## WORK INSTRUCTION
Check every line of the entries below for the word "toolbar", and copy the ones that have it.

────────────────────────────────────────

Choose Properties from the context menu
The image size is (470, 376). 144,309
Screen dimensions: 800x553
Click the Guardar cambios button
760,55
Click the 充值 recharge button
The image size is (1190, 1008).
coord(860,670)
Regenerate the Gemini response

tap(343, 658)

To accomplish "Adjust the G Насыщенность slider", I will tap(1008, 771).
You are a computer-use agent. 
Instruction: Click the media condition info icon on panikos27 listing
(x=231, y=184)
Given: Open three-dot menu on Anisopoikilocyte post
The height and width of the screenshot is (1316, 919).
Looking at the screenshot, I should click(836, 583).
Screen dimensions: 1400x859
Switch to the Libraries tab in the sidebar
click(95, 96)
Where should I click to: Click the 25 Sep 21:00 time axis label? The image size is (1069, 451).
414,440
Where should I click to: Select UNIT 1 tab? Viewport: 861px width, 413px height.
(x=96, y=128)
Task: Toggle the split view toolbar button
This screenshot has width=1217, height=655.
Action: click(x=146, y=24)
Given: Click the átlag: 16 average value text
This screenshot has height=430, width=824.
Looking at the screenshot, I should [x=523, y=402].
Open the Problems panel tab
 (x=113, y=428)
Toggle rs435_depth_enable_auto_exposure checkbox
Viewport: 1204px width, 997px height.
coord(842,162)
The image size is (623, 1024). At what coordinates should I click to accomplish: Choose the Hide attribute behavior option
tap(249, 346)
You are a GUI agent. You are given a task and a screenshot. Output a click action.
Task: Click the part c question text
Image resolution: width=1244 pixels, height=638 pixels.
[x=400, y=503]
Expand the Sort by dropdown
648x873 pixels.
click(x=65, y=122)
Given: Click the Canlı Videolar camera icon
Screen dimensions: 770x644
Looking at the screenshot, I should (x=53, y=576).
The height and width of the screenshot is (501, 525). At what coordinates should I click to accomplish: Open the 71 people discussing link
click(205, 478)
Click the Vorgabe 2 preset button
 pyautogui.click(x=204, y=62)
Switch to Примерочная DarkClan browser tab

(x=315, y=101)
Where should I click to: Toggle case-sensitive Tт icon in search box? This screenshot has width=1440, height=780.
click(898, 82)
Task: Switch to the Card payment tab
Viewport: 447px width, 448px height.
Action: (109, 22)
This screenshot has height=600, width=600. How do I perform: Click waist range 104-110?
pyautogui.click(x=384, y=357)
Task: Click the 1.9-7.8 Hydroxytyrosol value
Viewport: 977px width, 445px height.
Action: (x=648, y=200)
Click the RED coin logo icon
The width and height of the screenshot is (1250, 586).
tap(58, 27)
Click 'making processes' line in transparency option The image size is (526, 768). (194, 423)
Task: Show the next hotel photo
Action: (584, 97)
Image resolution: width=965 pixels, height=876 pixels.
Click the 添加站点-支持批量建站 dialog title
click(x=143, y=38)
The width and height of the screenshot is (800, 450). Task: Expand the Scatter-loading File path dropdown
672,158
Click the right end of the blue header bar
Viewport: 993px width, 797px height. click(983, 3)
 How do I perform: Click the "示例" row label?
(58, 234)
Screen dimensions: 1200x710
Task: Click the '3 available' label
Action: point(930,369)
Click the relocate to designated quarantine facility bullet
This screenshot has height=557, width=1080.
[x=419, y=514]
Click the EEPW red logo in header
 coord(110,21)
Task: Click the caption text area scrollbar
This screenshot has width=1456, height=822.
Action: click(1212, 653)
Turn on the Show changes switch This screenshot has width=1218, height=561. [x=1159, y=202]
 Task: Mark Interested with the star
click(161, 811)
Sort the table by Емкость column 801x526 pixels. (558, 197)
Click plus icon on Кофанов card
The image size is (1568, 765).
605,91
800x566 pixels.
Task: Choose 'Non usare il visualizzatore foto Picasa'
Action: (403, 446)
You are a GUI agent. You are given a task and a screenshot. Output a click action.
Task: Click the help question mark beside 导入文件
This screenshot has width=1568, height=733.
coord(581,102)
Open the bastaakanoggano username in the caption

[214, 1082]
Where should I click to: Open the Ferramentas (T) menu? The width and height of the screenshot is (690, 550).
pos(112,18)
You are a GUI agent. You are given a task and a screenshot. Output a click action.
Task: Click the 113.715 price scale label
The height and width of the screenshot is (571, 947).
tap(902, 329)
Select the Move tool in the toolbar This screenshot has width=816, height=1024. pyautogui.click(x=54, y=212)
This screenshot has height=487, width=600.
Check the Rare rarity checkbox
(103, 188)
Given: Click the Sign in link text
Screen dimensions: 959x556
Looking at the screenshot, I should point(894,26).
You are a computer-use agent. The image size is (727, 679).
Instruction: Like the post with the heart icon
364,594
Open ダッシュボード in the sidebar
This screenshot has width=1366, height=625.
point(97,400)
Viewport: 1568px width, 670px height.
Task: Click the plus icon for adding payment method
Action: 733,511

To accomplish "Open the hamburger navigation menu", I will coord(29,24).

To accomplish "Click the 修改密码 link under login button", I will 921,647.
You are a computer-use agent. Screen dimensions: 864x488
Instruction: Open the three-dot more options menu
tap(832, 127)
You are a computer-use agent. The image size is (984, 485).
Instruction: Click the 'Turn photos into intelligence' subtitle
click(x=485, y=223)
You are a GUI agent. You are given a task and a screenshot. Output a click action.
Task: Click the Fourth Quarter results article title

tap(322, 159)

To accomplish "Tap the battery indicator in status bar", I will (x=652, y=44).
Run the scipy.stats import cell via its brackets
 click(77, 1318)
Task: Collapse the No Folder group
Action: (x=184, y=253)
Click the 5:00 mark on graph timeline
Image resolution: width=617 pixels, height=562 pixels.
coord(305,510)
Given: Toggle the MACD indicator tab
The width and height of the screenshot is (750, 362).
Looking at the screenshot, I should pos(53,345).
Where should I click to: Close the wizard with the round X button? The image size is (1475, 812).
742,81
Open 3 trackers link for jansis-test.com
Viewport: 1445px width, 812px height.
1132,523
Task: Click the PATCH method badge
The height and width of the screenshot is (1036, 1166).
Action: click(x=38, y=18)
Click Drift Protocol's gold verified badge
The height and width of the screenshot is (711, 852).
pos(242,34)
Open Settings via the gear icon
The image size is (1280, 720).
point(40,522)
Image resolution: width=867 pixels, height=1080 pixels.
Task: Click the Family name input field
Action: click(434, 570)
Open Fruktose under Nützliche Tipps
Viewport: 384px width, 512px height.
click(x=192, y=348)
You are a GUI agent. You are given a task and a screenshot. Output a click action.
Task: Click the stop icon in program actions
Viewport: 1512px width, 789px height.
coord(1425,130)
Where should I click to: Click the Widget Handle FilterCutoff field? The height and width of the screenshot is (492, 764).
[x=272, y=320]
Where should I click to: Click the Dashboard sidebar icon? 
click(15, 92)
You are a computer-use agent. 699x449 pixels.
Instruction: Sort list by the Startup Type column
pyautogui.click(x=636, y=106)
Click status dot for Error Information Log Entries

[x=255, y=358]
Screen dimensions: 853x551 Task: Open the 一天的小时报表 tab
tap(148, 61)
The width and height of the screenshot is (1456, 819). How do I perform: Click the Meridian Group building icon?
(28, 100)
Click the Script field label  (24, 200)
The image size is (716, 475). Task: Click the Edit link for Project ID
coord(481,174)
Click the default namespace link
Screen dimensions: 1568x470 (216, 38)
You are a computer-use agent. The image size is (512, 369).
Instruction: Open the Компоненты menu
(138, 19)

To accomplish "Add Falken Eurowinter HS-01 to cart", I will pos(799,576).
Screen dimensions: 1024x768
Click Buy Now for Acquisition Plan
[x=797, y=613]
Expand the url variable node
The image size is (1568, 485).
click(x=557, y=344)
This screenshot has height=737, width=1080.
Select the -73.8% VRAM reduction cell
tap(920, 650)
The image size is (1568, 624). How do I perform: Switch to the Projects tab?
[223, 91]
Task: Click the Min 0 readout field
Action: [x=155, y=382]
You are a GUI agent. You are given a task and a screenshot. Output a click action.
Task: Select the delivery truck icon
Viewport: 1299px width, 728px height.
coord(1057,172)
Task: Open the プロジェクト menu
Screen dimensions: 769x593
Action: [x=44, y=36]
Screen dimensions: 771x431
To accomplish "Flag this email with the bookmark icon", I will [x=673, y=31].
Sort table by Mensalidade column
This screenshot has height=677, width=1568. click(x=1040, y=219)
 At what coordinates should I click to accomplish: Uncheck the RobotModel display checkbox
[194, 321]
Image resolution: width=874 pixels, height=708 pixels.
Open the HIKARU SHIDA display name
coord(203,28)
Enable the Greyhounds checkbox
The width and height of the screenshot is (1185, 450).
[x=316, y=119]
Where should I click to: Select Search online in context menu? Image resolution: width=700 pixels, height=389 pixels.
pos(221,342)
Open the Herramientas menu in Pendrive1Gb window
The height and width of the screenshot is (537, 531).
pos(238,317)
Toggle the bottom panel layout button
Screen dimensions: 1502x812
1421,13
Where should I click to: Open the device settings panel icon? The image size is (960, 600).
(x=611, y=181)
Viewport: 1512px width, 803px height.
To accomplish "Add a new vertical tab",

────────────────────────────────────────

## SOLUTION BELOW
Task: Toggle the split view toolbar button
Select the Move tool in the toolbar This screenshot has width=816, height=1024. pyautogui.click(x=54, y=212)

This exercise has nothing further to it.